Lunch was served to Val Ramos’s exquisite guitar playing.
Then presenters Michael Morand and Ronald Ebrecht took the podium to call Karyl Evans to the stage. Evans, a multiple award-winning documentary filmmaker, managed to mention almost everyone in the room as former clients of hers—“just to name a few,” she said, to laughter. That so much of her career has been involved in local projects, she said, “shows the respect New Haven gives to artists, and how important we know the arts and artists are to a community.”
Kellie Ann Lynch, dancer, choreographer, teacher, and cofounder of Elm City Dance Collective, mentioned how New Haven has allowed her to flourish in ways that perhaps may not have happened if she had moved to New York instead. In New Haven, she said, people know that “it only takes an individual to plant an idea, but it takes a community to realize it.”
Barbara Pearce, realtor and champion of the arts, was humbled to be honored among the artists she has helped support as board member, chair, and fundraiser for several New Haven arts organizations. “People say it takes a village, but I always say it also takes a lot of money.” she said, again to laughter. She lauded New Haven’s artists for their willingness to work together rather than competing with each other. “It’s been my privilege to give to the arts in New Haven, but whatever I have given, I have gotten back more.”
Peter Noble, coordinator of Pequeñas Ligas Hispanas de New Haven, used his chance at the podium to thank the astounding number of organizations that Pequeñas Ligas Hispanas has worked with to bring the arts to children in Fair Haven for over 20 years. “We seek to make New Haven like a delicious plate of rice,” he said, “served with your favorite accompaniments.”
Then artist Winfred Rembert took over the podium. He told the audience the harrowing story of his growing up as a cotton picker in Georgia, becoming an activist, and having a run-in with the law that involved a jailbreak, fleeing for his life, and a near lynching, followed by a long prison sentence.

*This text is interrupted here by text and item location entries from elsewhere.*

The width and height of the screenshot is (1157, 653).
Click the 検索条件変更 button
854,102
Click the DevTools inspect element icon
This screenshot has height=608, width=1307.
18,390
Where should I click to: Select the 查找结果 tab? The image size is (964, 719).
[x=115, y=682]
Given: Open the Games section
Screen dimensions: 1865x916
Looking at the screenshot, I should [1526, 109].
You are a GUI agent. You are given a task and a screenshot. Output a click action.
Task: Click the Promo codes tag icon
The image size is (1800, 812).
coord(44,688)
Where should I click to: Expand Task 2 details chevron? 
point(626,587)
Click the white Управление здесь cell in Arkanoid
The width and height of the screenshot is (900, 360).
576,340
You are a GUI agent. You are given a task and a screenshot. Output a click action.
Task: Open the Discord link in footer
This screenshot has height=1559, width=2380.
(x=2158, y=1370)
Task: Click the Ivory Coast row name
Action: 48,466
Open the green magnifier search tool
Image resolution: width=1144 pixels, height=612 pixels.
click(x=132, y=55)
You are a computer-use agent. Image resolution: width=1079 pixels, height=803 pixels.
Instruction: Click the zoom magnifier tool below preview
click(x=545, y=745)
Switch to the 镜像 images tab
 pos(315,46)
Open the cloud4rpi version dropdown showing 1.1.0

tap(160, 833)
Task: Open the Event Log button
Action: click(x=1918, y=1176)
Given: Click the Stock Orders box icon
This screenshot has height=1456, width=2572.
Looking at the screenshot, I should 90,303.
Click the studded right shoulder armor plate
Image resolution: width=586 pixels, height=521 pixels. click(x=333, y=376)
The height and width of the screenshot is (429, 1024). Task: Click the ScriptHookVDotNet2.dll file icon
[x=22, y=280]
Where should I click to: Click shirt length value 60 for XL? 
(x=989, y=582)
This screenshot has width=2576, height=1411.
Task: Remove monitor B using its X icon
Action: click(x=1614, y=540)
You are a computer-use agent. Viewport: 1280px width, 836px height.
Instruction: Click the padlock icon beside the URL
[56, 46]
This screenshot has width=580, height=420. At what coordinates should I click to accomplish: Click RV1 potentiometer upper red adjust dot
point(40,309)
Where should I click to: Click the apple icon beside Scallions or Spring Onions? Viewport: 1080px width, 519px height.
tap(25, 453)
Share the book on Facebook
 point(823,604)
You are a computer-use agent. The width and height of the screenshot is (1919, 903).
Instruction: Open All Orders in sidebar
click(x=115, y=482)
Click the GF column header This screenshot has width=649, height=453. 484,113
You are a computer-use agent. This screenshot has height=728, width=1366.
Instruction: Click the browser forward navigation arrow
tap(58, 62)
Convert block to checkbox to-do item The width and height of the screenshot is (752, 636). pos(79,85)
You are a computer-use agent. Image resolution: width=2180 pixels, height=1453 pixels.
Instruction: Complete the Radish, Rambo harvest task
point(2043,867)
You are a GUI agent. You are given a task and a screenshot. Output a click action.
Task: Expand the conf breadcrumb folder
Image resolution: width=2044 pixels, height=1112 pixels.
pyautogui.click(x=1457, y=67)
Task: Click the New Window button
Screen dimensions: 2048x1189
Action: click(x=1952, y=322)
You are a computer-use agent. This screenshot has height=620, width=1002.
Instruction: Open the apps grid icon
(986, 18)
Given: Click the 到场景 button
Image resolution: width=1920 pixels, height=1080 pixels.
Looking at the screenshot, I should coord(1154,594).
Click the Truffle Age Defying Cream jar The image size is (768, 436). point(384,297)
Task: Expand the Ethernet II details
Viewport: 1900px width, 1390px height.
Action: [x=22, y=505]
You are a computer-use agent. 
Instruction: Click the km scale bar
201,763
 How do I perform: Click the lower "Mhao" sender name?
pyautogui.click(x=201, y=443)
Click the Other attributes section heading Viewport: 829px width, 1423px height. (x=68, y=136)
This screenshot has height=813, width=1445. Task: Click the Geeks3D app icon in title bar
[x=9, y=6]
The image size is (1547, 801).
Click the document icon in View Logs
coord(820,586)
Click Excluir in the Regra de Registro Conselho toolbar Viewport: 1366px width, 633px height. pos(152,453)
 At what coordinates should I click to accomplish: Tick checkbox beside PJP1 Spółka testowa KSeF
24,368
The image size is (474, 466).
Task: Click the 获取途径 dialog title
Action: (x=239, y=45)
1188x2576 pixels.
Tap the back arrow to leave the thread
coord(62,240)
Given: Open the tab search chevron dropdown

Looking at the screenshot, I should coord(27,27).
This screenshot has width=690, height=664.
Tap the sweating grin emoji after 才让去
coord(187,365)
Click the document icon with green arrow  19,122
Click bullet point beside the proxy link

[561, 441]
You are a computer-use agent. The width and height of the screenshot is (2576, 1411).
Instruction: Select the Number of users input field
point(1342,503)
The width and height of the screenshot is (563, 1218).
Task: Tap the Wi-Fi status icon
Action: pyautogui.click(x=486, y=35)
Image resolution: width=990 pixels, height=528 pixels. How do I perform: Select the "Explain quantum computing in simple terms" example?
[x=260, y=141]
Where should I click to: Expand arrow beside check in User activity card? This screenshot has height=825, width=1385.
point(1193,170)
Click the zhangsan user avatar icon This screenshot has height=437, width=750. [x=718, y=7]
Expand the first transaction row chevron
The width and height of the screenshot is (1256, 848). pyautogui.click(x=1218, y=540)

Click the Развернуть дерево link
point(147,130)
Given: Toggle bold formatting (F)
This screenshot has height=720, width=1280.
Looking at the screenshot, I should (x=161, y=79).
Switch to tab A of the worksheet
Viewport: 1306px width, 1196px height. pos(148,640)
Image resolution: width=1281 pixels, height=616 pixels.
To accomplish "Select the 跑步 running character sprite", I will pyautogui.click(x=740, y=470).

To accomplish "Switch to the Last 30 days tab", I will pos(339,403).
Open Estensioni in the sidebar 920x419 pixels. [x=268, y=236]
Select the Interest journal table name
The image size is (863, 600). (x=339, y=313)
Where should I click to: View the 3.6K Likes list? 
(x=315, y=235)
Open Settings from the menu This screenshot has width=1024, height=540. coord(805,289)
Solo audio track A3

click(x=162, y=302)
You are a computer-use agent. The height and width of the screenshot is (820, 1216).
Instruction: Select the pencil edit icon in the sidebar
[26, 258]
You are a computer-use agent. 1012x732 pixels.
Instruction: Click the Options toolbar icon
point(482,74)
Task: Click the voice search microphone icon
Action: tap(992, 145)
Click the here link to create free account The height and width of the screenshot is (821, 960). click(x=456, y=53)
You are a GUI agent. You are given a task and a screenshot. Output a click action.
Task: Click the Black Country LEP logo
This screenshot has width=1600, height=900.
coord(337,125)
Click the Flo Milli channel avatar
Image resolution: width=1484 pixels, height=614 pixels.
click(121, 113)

“Am I going on too long?” he asked every couple minutes. Every time, a chorus of voices told him no. So he got from learning his craft as an artist in prison to meeting his wife, to getting to New Haven.
“I feel that you have made me a child of New Haven and I feel so welcome,” he said. He then dedicated the award to his wife, Patsy, who had encouraged him from the beginning. “I said, ‘Ain’t nobody wants to hear the story of Winfred Rembert.’ But I was wrong. And you were right. This is for you.”